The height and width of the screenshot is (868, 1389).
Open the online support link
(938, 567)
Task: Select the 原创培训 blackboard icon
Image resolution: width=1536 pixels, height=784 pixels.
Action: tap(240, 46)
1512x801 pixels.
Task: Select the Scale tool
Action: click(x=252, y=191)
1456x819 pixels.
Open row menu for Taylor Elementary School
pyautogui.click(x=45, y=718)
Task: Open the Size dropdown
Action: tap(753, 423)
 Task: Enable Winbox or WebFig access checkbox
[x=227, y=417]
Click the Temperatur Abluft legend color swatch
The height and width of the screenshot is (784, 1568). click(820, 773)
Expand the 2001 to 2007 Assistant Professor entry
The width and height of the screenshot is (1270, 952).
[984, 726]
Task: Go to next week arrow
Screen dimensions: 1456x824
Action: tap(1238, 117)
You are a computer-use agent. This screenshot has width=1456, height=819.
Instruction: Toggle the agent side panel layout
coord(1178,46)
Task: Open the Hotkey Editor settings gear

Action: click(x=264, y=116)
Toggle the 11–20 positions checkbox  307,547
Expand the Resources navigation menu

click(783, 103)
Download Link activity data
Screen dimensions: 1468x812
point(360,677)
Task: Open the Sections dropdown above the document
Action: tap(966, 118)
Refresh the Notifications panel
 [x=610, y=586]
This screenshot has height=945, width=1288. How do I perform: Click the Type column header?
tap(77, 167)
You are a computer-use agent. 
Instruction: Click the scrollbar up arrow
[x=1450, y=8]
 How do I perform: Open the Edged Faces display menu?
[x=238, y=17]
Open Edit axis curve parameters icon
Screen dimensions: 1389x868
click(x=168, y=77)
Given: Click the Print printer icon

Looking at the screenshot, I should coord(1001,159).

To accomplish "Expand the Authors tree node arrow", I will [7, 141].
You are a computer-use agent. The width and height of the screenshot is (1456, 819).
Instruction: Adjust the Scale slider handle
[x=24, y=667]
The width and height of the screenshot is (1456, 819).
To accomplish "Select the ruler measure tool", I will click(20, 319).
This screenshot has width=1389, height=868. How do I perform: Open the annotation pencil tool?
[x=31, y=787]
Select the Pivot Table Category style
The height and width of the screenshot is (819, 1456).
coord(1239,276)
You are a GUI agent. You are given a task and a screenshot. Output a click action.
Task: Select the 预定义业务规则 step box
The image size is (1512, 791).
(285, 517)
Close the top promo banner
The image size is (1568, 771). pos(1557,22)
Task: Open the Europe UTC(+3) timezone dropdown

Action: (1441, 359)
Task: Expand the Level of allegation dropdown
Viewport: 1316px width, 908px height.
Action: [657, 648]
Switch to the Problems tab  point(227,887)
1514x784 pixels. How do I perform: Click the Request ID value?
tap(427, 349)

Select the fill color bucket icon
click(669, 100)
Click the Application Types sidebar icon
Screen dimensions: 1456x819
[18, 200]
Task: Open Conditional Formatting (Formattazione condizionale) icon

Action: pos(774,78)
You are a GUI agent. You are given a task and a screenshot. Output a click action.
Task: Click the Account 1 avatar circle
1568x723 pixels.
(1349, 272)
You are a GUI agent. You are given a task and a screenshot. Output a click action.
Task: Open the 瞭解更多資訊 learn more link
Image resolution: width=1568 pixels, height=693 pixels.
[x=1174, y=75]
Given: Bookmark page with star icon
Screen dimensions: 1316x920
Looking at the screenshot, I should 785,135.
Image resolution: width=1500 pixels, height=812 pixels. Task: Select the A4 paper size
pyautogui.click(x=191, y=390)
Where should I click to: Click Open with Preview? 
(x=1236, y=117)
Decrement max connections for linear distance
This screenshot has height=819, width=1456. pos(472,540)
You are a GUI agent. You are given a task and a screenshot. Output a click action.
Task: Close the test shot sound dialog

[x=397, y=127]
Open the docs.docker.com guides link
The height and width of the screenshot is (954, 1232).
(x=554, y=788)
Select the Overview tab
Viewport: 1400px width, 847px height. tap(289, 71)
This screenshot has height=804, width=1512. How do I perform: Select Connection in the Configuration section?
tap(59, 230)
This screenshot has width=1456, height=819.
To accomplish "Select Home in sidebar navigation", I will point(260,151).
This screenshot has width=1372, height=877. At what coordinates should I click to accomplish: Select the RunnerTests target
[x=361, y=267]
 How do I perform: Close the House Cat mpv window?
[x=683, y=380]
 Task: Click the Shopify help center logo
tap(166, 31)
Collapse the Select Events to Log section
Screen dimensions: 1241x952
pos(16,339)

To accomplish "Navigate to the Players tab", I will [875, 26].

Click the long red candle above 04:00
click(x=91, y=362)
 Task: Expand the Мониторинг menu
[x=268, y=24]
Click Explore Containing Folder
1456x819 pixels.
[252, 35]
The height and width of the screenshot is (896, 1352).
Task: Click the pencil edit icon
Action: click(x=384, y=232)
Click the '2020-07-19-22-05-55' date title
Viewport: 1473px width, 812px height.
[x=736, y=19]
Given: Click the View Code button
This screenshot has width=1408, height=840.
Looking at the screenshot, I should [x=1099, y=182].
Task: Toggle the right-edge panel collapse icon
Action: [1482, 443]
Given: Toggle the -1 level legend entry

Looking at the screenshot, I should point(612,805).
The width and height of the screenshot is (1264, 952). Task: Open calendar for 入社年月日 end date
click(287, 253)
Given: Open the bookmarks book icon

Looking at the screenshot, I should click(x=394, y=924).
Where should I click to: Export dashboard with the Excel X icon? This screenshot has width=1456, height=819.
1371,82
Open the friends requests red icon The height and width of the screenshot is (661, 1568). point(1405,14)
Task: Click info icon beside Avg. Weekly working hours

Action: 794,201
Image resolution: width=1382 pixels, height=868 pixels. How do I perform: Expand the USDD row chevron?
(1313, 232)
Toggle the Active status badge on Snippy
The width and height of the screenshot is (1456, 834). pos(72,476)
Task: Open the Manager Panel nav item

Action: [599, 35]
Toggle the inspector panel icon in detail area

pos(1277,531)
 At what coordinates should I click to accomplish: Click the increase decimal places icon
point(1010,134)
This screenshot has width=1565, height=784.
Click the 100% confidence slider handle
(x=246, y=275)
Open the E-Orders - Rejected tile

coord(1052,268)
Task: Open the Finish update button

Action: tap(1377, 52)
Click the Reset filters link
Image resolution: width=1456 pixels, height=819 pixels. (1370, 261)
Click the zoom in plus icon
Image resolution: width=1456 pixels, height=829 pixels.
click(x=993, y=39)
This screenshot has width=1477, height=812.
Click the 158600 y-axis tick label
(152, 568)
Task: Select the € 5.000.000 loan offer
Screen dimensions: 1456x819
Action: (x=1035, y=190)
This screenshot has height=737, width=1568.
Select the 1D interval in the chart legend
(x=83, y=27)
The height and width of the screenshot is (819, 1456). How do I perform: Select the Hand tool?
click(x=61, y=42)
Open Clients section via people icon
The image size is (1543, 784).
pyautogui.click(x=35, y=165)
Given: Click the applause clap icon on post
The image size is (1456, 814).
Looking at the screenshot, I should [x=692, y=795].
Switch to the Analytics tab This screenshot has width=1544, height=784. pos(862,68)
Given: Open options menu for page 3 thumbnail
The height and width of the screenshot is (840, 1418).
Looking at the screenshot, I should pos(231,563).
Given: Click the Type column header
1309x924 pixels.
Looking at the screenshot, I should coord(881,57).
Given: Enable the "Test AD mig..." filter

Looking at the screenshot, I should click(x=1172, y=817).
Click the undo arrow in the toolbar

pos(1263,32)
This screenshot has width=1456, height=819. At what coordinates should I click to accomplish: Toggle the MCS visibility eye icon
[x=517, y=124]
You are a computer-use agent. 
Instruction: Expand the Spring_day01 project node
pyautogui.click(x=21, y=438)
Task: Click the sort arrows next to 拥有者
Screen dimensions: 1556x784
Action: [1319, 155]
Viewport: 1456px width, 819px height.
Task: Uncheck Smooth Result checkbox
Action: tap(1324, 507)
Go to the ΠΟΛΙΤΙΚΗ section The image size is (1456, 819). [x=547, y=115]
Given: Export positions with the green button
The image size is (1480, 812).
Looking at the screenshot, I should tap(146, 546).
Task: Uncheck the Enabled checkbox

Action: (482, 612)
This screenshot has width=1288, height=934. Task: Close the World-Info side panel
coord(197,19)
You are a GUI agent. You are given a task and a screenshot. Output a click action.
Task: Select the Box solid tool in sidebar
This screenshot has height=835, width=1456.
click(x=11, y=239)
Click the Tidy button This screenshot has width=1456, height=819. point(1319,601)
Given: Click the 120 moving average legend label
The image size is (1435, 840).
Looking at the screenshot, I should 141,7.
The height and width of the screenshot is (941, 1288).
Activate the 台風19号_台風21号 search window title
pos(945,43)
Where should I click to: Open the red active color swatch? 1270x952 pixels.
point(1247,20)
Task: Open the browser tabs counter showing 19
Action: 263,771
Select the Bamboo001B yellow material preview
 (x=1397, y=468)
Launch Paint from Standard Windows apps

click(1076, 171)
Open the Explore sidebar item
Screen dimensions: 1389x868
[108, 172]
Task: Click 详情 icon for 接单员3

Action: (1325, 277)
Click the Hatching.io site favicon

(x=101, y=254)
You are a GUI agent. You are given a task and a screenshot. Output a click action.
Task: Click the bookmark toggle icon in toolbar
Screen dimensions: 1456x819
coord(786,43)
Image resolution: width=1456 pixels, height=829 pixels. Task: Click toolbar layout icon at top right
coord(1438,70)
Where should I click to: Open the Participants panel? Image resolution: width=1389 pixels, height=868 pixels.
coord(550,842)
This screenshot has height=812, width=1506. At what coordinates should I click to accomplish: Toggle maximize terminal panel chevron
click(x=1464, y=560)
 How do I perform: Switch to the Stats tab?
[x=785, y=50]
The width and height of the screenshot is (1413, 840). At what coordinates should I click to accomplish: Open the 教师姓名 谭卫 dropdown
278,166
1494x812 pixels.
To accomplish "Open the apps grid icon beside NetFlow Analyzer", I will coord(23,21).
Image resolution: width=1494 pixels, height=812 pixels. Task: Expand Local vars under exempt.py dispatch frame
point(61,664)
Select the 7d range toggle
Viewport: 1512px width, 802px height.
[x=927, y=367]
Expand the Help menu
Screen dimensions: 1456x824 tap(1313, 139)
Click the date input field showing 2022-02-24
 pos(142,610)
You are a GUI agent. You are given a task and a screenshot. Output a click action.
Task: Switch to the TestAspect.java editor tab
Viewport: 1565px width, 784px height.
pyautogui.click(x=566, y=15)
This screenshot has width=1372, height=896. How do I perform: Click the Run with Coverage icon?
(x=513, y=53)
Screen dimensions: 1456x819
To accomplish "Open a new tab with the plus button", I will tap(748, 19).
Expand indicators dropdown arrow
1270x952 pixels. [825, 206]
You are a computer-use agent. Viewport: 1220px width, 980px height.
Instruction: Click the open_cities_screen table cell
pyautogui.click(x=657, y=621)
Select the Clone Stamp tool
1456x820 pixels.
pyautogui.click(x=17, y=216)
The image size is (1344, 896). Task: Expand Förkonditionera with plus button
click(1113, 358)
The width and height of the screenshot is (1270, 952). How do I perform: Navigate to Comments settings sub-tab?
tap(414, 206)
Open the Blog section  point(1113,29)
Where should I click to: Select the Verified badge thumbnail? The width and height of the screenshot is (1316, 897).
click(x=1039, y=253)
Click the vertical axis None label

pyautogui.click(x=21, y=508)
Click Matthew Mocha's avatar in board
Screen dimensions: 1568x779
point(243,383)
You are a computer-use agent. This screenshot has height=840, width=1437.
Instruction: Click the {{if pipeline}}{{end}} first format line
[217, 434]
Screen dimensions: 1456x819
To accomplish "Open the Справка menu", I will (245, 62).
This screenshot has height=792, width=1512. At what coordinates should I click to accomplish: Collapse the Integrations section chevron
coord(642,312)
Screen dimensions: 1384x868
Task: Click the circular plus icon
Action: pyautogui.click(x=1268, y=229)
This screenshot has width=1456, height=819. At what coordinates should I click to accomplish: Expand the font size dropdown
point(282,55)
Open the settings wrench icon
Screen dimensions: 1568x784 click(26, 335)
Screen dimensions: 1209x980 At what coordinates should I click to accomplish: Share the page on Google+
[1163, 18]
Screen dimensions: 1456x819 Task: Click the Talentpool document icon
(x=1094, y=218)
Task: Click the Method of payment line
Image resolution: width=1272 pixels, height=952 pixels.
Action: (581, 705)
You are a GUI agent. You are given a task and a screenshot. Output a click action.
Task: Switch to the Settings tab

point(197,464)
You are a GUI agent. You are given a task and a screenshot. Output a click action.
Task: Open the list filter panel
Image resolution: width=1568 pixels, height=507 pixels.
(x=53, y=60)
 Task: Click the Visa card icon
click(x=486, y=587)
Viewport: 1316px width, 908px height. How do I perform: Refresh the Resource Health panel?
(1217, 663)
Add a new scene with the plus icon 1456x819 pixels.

+--

INSTRUCTIONS FOR THE TASK
Return each line from the material that includes the string "next".

RESPONSE AREA
Task: Go to next week arrow
Task: Click the sort arrows next to 拥有者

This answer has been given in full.